Adonis Woods, director of facilities management, had projected the circular area of the main road behind Williams Hall, Kearney Dining Hall and the bookstore would reopen by mid-March, but the contractor completion that section ahead of the deadline.
Woods said the entire project is on track for completion as scheduled by the end of the year.
Woods said the contractor, Beverly Construction, completed work on the straight portion of the main road by Cook and the Professional Schools and Sciences Building on Nov. 13 and then started on the curved section of the road to the rear of campus.
The next phase around the Avenue of the Oaks will continue until commencement, which is not expected to be affected.

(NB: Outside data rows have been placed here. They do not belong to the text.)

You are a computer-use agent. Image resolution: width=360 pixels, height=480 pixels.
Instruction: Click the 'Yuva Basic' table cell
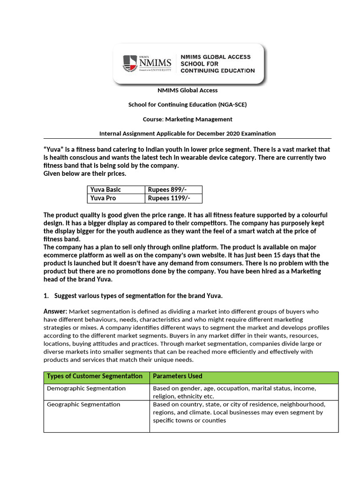(x=105, y=189)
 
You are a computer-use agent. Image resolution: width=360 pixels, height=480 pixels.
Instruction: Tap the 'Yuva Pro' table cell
(x=103, y=198)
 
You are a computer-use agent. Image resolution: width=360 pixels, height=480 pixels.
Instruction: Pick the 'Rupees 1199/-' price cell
(x=169, y=198)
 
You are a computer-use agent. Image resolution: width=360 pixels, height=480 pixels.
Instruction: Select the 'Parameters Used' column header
(x=178, y=376)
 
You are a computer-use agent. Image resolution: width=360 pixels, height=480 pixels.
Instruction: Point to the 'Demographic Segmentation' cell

An email to the campus from Woods explained that while heavy construction equipment would cause tracking and demolition of existing landscaping, the contractor will “restore our beautiful historic grounds to preconstruction conditions.”
Finally, the work on the straight roadway from the Rosenwald gate is scheduled to start in the summer and should be completed by December, he said.
The contractor is installing concrete stormwater pipe to capture rainwater from catch basins and transfer it to a retention pond that will be located behind the tennis courts, the director said.
Woods said he has not received many complaints “since everyone understands this is a project to benefit us all and mitigate high water and flooding” on campus.
Even so, the eventual benefits have not stifled some complaints about problems with parking during construction prior to the reopening of the main roadway.
Jazmin Clemons, a junior English major from Chicago, said, “I stay in Williams Hall, and I have to park my car across the campus in the Gentilly Gardens because of the lack of parking because of the construction.”
Ivy Hill-Davis, an administrative assistant in the Academic Center for Excellence, said, “It’s ridiculous that I have to go across campus for a parking spot and have to walk across the Oaks to get to work.”